Y aquí es donde yo cojo aire y busco una cara seria, hasta trémula, para aguantar la risa y las ganas de levantarme y bailotear alrededor de la mesa alborozada, para no colgarme de su cuello como una tonta contenta y no plantarle un beso en los morros a un Fernando a quien, posiblemente, nunca hayan besado, para no ponerme a dar palmas como si estuviera en el circo y la musiquilla de Rocky anunciara a los payasos. Porque acabo de descubrir, yo solita, que el Culebra es el «Chico de los Recados», porque su muerte y la de Olvido no pueden ser casuales ni accidentales. Porque las dos están conectadas.

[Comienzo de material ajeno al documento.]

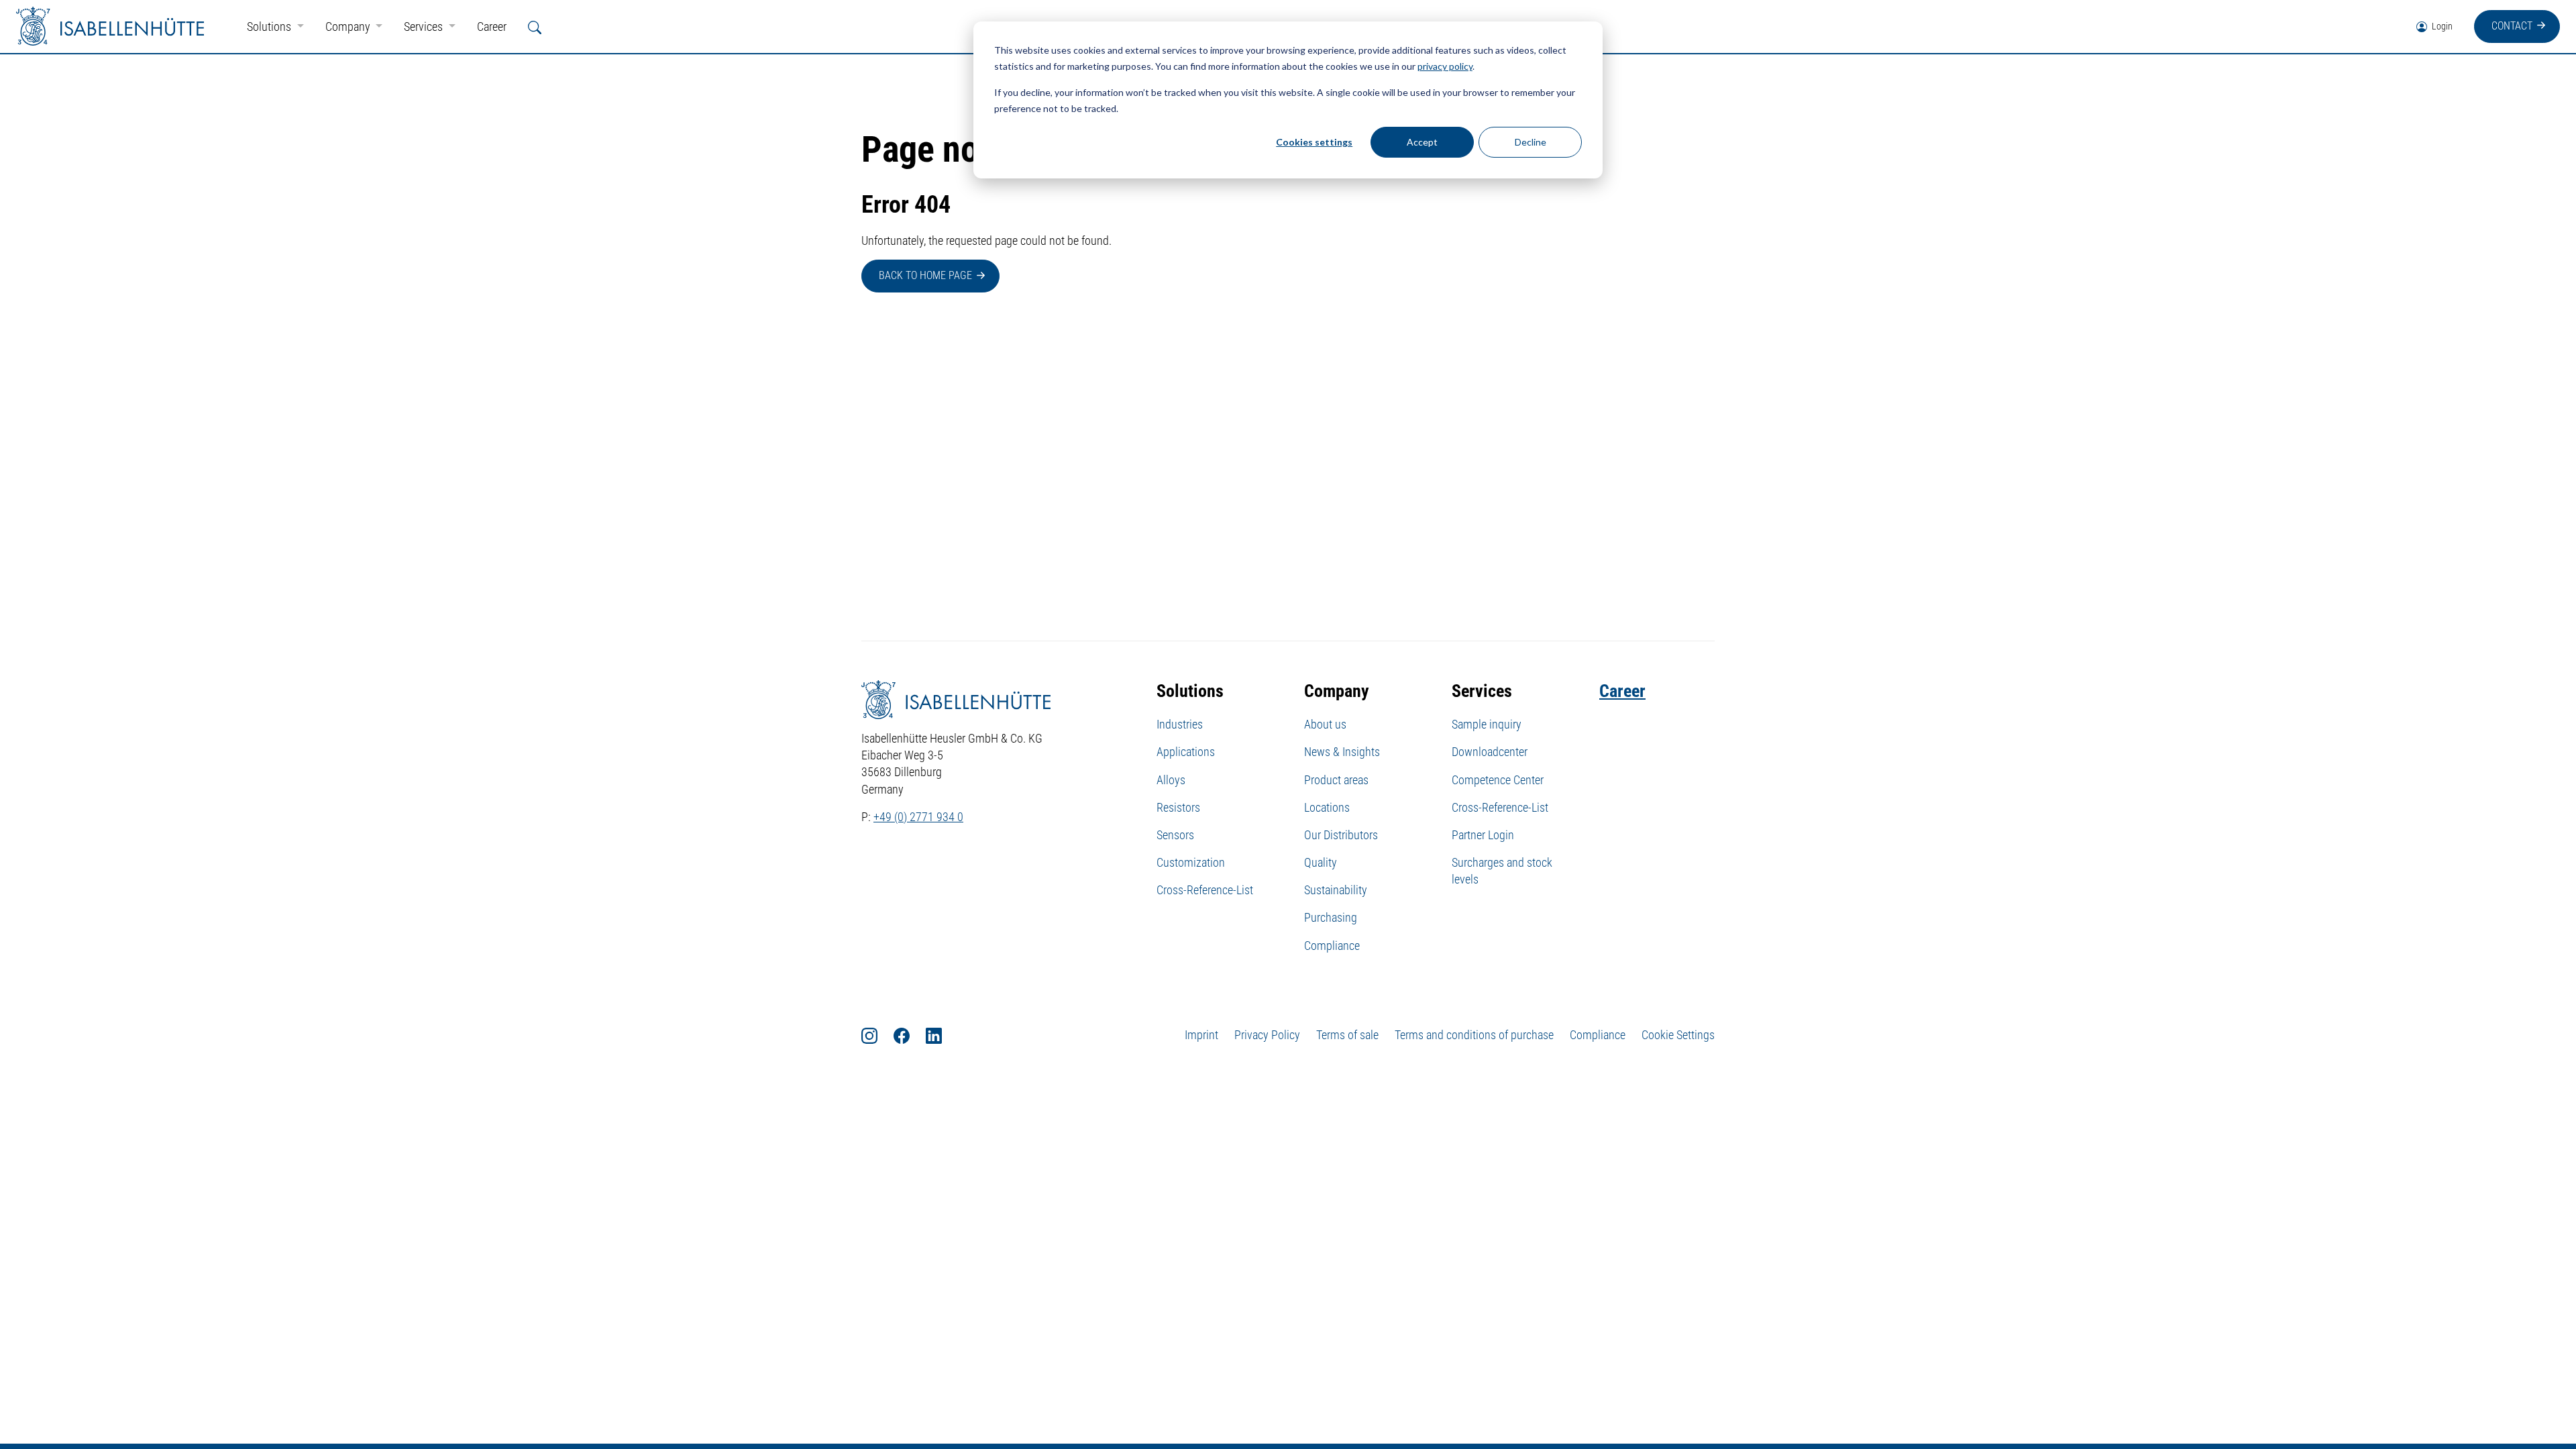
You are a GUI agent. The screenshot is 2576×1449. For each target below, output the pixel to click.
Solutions (270, 26)
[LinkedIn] (942, 1035)
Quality (1320, 862)
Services (424, 26)
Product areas (1336, 780)
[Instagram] (877, 1035)
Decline (1530, 142)
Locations (1327, 807)
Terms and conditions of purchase (1474, 1035)
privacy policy (1444, 66)
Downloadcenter (1489, 752)
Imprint (1201, 1035)
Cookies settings (1314, 142)
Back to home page (925, 275)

Sin embargo me contengo como puedo y sólo se me escapa una poca de sonrisa, un atisbo de orgullo de empollona a la que le preguntan por el tema que mejor se sabe cuando declaro sobriamente.

– A uno de los números de la lista del teléfono de Olvido. La puta -les aclaro, porque para ellos no tiene otro nombre, o al menos no tan sonoro.

– ¡La hostia! -vuelve a exclamar Fernando.

Pero antes de que Santi me dé una palmada en la espalda o me diga, simplemente, que todo es casualidad y esto tampoco quiere decir nada, un rapto de inspiración hace que Clara se gire en su asiento, le arrebate a Fernando el móvil plastificado y aún enchufado y busque frenética algo en su menú.

– ¿Qué haces? -le pregunta.

– Busco su última llamada.

– Acabamos de hacerla nosotros, listilla.

– Vale, idiota, pues la antepenúltima… Ésta -y le muestra un número de teléfono-. Se hizo la tarde del lunes y el martes amaneció muerto en su chabola.

– Tú tienes la lista de la puta -aclara Santi-. Mira a ver si coincide con algún número.

– Tendría que compararlos uno a uno, y son muchos.

– ¿Y no es más fácil comprobarlo llamando? -pregunta Fernando con la mayor simpleza.

Los tres se miran entre sí.

– Vale -acepta Clara-, pero ¿desde qué teléfono llamamos? Si lo hacemos desde el móvil del Culebra y la otra persona sabe que ha muerto, la hemos cagado. Y si llamamos desde aquí y no reconoce el número, lo mismo no coge.